◆ The task ◆
Below are the records; copy each line in which "Über" occurs.

◆ Records shown ◆
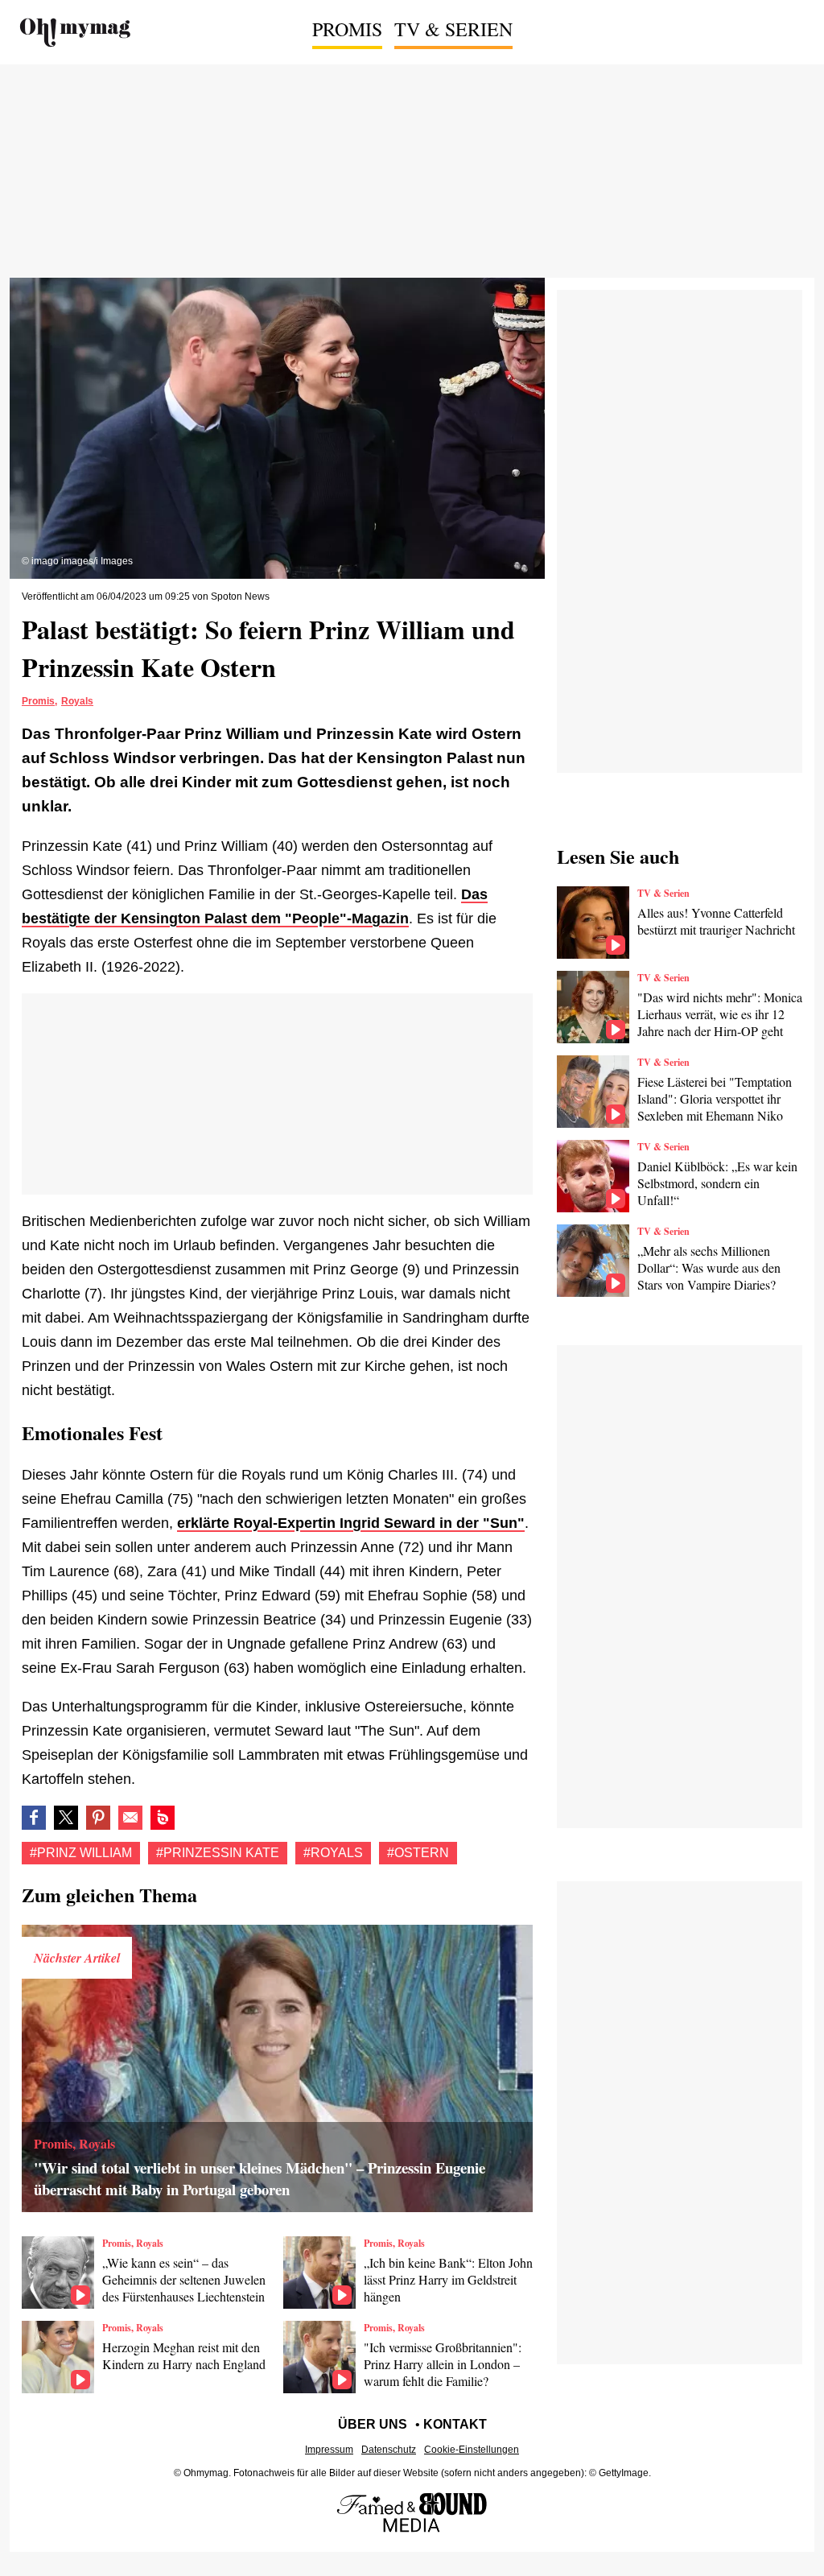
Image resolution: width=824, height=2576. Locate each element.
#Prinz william (81, 1853)
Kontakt (455, 2424)
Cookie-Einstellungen (471, 2449)
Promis (347, 29)
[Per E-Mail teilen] (130, 1818)
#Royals (333, 1853)
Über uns (372, 2424)
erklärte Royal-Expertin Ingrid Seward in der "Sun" (351, 1523)
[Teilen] (98, 1818)
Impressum (329, 2449)
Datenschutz (388, 2449)
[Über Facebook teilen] (34, 1818)
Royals (77, 701)
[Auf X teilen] (66, 1818)
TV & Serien (453, 29)
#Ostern (418, 1853)
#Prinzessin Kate (217, 1853)
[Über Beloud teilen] (162, 1818)
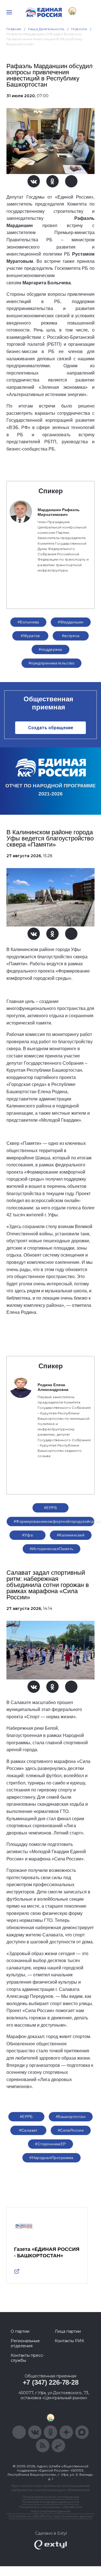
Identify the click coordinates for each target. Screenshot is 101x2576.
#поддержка (50, 649)
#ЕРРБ (50, 1507)
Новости (79, 29)
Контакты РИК (69, 2340)
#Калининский (70, 1535)
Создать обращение (50, 727)
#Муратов (30, 635)
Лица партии (68, 2331)
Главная (13, 29)
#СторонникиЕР (50, 2144)
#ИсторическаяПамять (52, 1548)
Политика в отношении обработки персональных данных (50, 2509)
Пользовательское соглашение (50, 2497)
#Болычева (28, 622)
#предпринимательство (51, 663)
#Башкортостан (71, 2116)
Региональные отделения (25, 2343)
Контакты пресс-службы (27, 2358)
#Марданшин (70, 622)
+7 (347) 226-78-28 (51, 2382)
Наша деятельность (46, 29)
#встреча (70, 635)
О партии (20, 2331)
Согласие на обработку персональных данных (50, 2516)
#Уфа (27, 1535)
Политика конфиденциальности (50, 2502)
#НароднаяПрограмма (51, 2157)
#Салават (28, 2130)
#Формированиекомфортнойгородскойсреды (54, 1521)
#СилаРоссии (71, 2130)
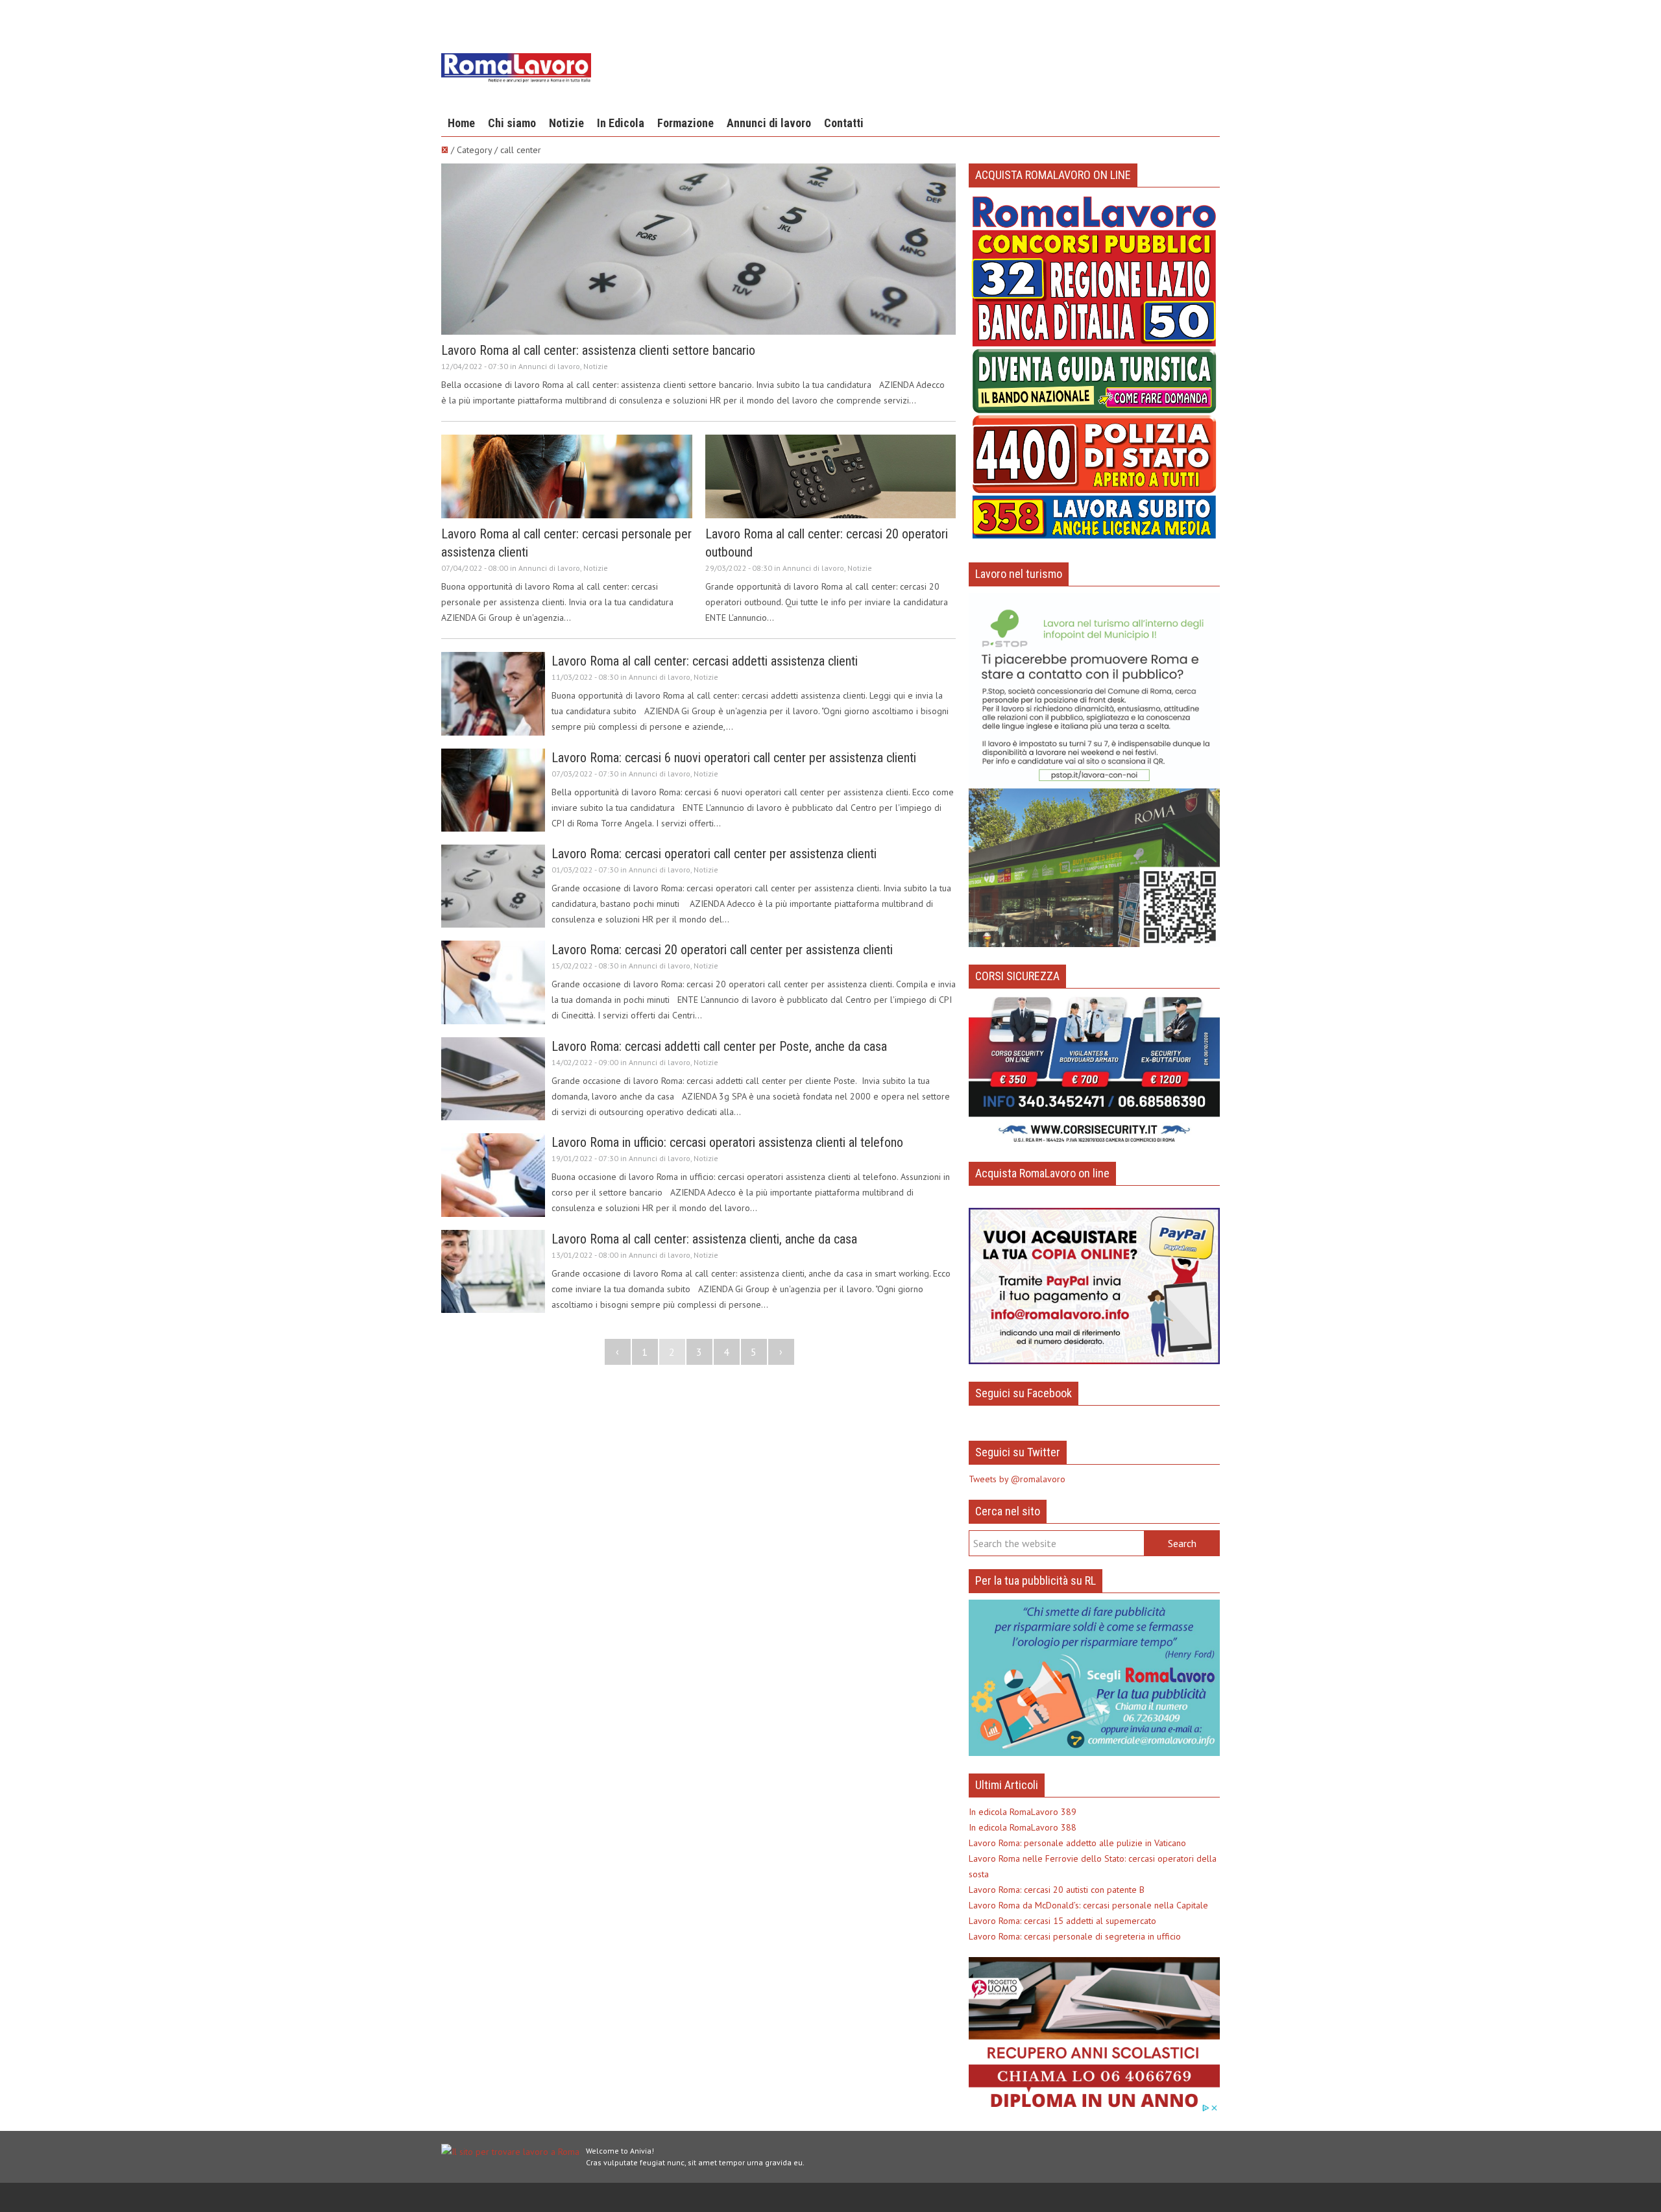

◆ Exercise output ◆
Über uns (372, 2424)
[Über Facebook teilen] (34, 1818)
[Über Beloud teilen] (162, 1818)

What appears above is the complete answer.